The validation of the signature in CRC
The prognostic value of the m6A-associated lncRNA signature was investigated in CRC patients from the TCGA dataset. The patients were classified by various clinical parameters, consisting of gender, age, T, N, M and TNM stage. In almost all subgroups, the patents with low- risk score trended to have higher OS rate than that of the high-risk group (Figure 4).
Next, we evaluated the independence and effectiveness of this model in predicting prognosis of CRC patients. Our findings showed that this m6A-associated lncRNA signature could be an effective and independent factor for predicting the outcome of the patients with CRC (Figure 5 A-B). Then, a nomogram was conducted to predict 1-, 3- and 5-year OS of the patients with CRC based on the results of univariate and multivariate Cox-regression analyses, including age, TNM stage and risk score (Figure 5C). The calibration curves demonstrated the well prediction accuracy of this nomogram in CRC patients (Figure 5 D-F).

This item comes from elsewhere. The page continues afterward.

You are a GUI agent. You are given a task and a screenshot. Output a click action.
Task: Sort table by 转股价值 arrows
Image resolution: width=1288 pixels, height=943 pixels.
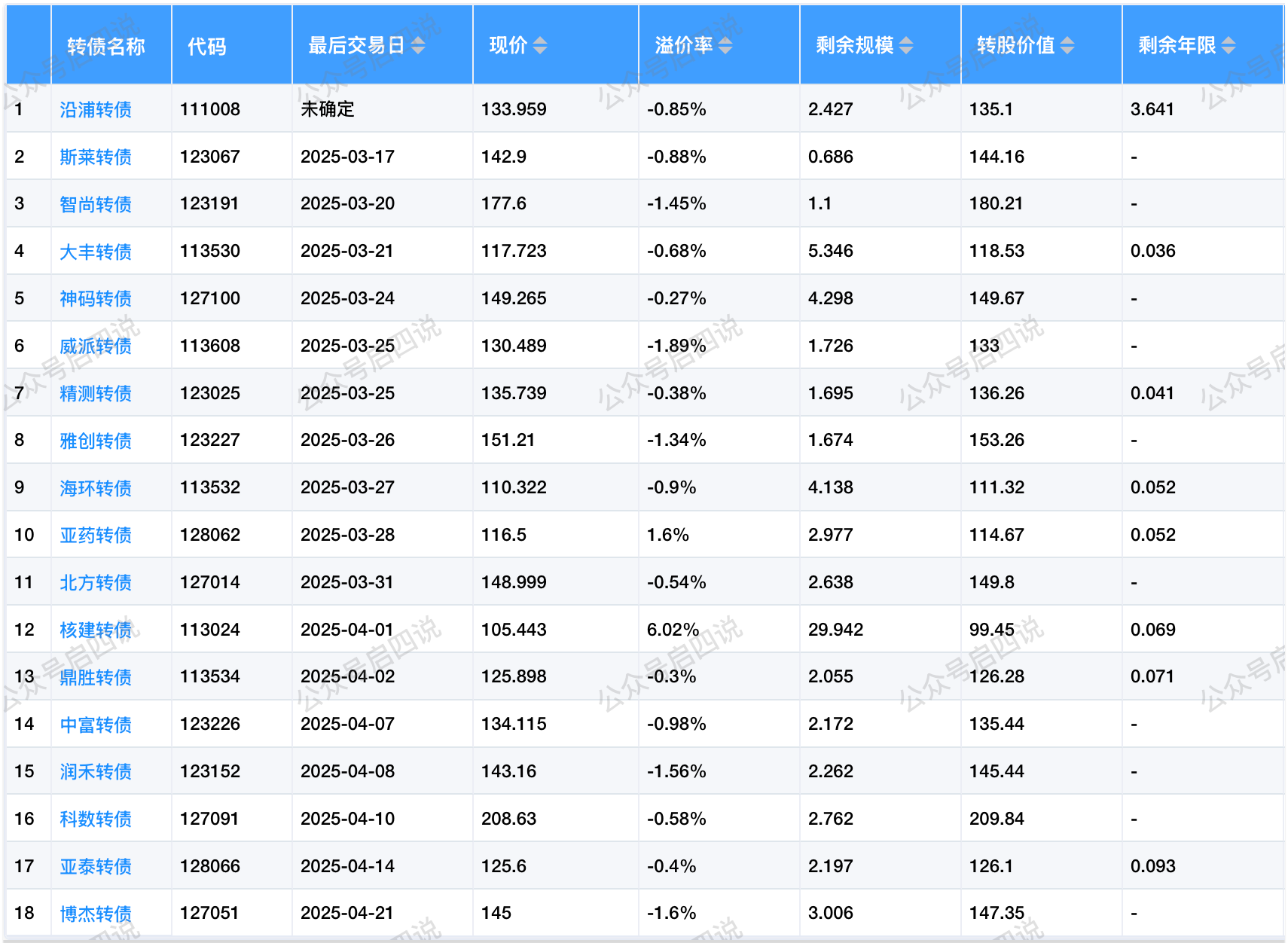(x=1067, y=46)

Gene set enrichment analysis
Finally, we evaluated the potential biological mechanisms associated with the risk model by GSEA. As shown in Figure 6, the P53 signaling pathway (NOM p-val=0.0019, FDR q-val=0.155) and Natural Killer cells mediated cytotoxicity (NOM p-val=0.0172, FDR q-val=0.195) were more enriched in the low- risk group. Our study suggested that this risk-related model could be used for the personalized treatment for CRC patients.